#### Aim of the task
Leave the pictures in the listing below aside and reproduce exactly the lines starting with the one with "Viewport: 1400px width, 865px height." and going on through the one with "Image resolution: width=1427", both ends included.
---
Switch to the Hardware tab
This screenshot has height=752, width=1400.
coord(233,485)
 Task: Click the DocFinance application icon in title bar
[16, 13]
---
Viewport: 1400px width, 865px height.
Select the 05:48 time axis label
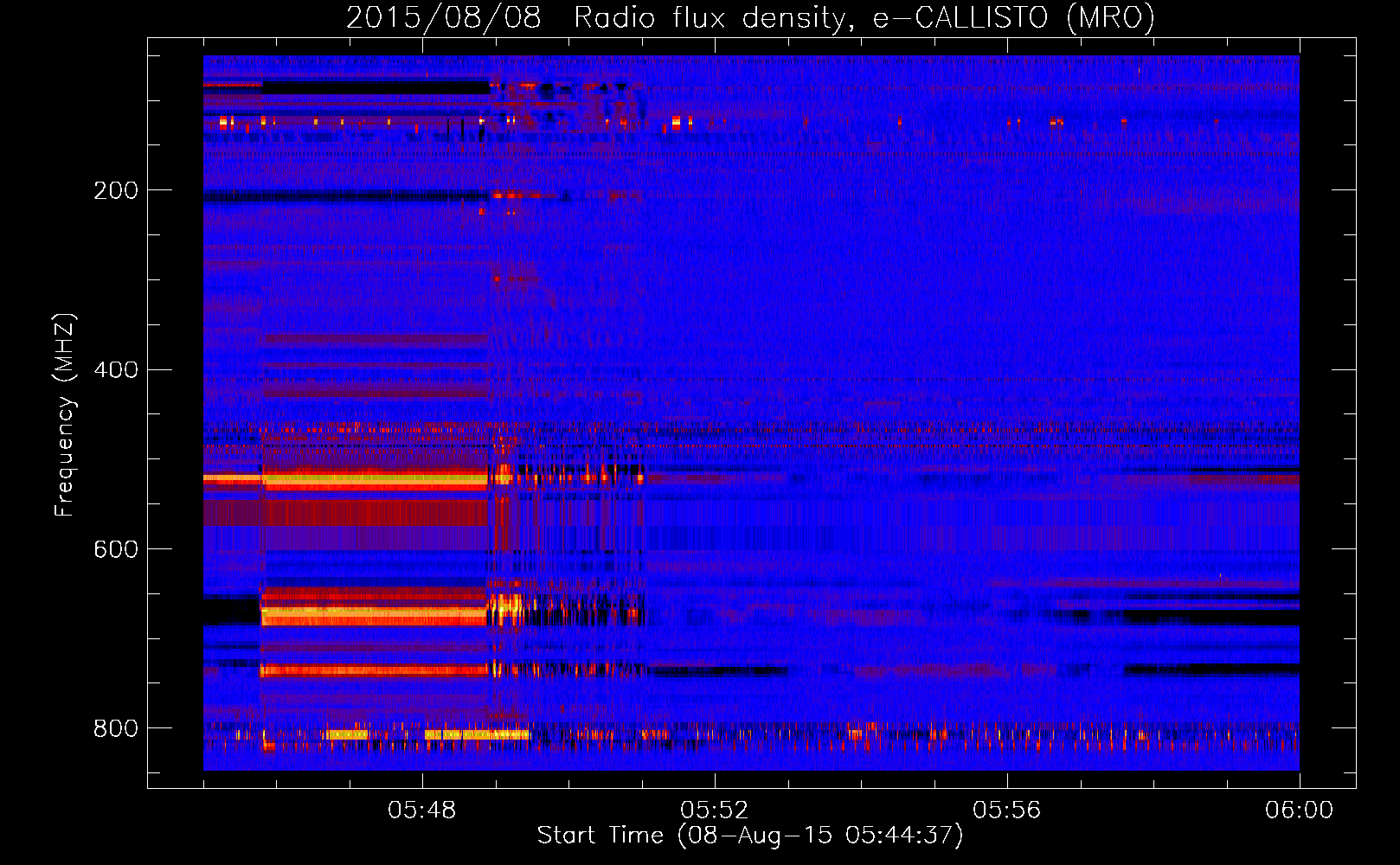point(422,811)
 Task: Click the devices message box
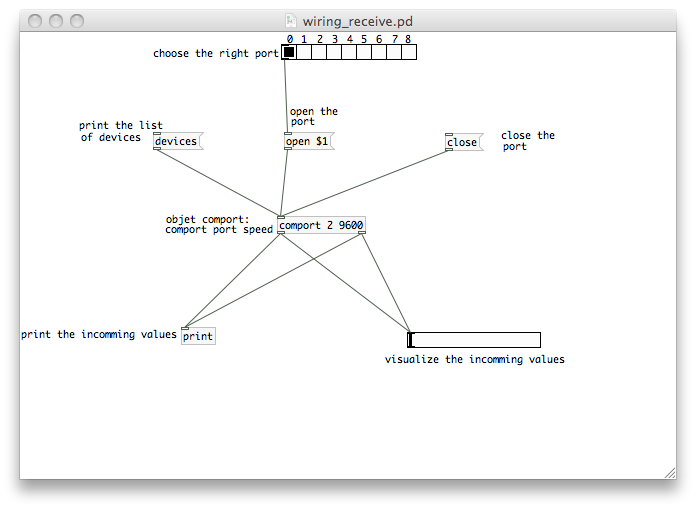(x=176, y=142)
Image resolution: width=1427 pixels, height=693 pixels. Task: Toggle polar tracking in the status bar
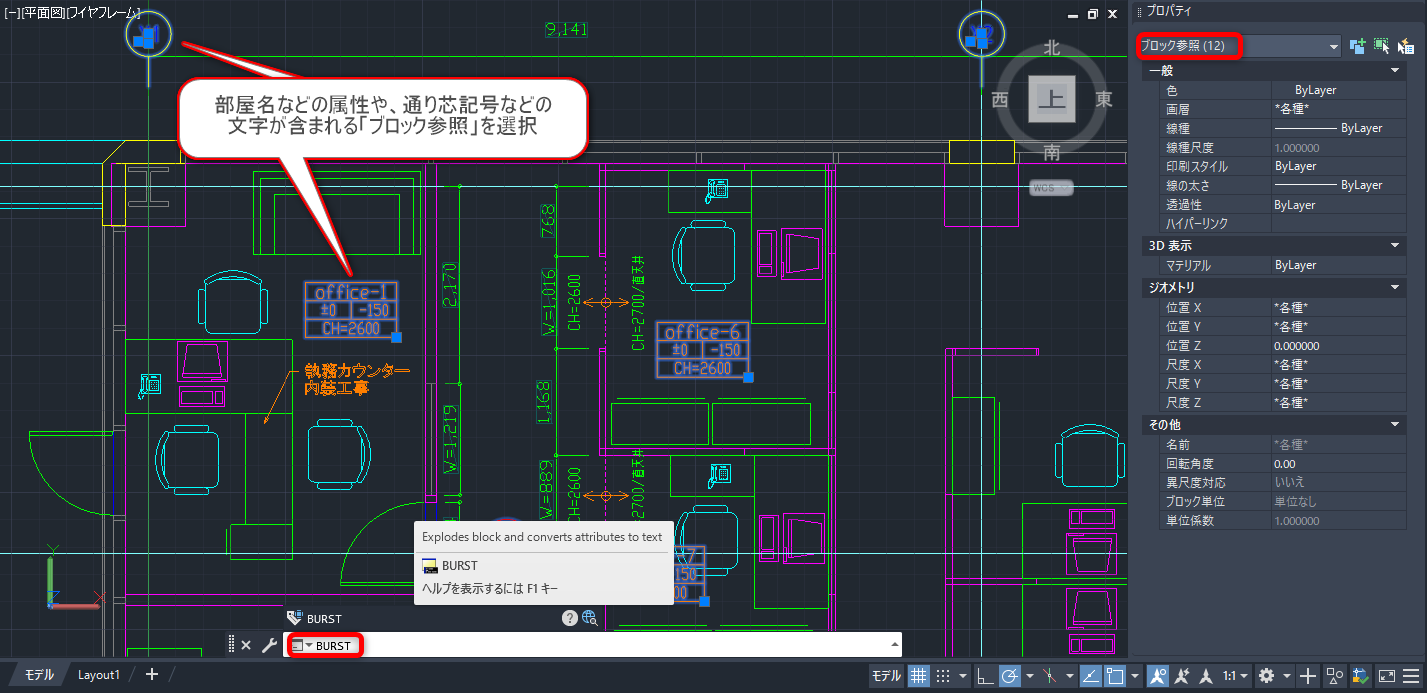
---
#### Answer for the task
Viewport: 1400px width, 865px height.
Select the 05:48 time axis label
point(422,811)
 Task: Click the devices message box
(x=176, y=142)
Image resolution: width=1427 pixels, height=693 pixels. Task: Toggle polar tracking in the status bar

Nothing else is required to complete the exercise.